- Azerbaijani: Quşçular
- Gushchular Gushchular
- Coordinates: 39°30′41″N 46°37′55″E﻿ / ﻿39.51139°N 46.63194°E
- Country: Azerbaijan
- District: Lachin

Population (2015)
- • Total: 36
- Time zone: UTC+4 (AZT)

= Quşçular, Lachin =

Quşçular (also, Gushchular) is a former village in the Lachin District of Azerbaijan.

== History ==
This village existed in the locality list of Ashaghi-Farajan Selsoviet (rural council) of Lachin District in 1963, but did not exist in the same list of 1968. Currently this locality also does not exist in the locality list of Lachin District. It may mean that this village was abolished between 1963 and 1968.
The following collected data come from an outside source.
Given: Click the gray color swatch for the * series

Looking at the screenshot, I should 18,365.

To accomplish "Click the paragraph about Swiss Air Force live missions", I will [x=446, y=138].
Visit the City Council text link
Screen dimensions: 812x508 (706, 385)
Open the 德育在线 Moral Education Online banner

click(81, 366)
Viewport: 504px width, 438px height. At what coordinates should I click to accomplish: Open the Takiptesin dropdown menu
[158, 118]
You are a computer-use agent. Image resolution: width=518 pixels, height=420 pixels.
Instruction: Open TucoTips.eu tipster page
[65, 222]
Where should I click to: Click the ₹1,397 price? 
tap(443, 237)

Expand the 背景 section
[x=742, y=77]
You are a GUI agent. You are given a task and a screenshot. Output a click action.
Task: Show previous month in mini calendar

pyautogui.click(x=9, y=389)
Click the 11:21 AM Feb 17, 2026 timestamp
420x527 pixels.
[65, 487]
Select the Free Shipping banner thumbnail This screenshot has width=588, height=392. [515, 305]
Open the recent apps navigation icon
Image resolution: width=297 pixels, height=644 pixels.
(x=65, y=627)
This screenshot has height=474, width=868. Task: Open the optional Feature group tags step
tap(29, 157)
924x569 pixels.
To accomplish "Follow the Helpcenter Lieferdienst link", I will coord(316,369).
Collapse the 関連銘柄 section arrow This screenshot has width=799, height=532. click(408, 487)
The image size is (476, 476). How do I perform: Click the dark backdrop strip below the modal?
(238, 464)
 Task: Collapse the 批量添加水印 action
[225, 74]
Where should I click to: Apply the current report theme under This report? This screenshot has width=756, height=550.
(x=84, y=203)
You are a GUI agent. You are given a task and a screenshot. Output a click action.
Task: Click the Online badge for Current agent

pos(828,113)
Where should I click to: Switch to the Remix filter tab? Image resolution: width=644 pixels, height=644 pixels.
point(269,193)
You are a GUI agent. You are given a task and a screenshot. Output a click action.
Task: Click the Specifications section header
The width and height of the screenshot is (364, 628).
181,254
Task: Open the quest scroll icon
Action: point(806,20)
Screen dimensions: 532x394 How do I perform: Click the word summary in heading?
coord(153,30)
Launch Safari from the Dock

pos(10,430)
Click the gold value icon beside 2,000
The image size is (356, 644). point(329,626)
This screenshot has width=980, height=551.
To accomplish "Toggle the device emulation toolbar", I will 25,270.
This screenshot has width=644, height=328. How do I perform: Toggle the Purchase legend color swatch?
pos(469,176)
This locality was located in the Armenian-occupied territories surrounding Nagorno-Karabakh, coming under the control of ethnic Armenian forces during the First Nagorno-Karabakh War in the early 1990s, subsequently becoming part of the breakaway Republic of Artsakh as part of its Kashatagh Province, where it was known as Aghavnatun (Աղավնատուն). The locality was returned to Azerbaijan as part of the 2020 Nagorno-Karabakh ceasefire agreement.

== Historical heritage sites ==
Historical heritage sites in and around the village include three 14th/15th-century khachkars, a 15th/16th-century khachkar, and the 15th/16th-century St. Stephen's Church (Սուրբ Ստեփանոս եկեղեցի) in the neighboring village of Harar.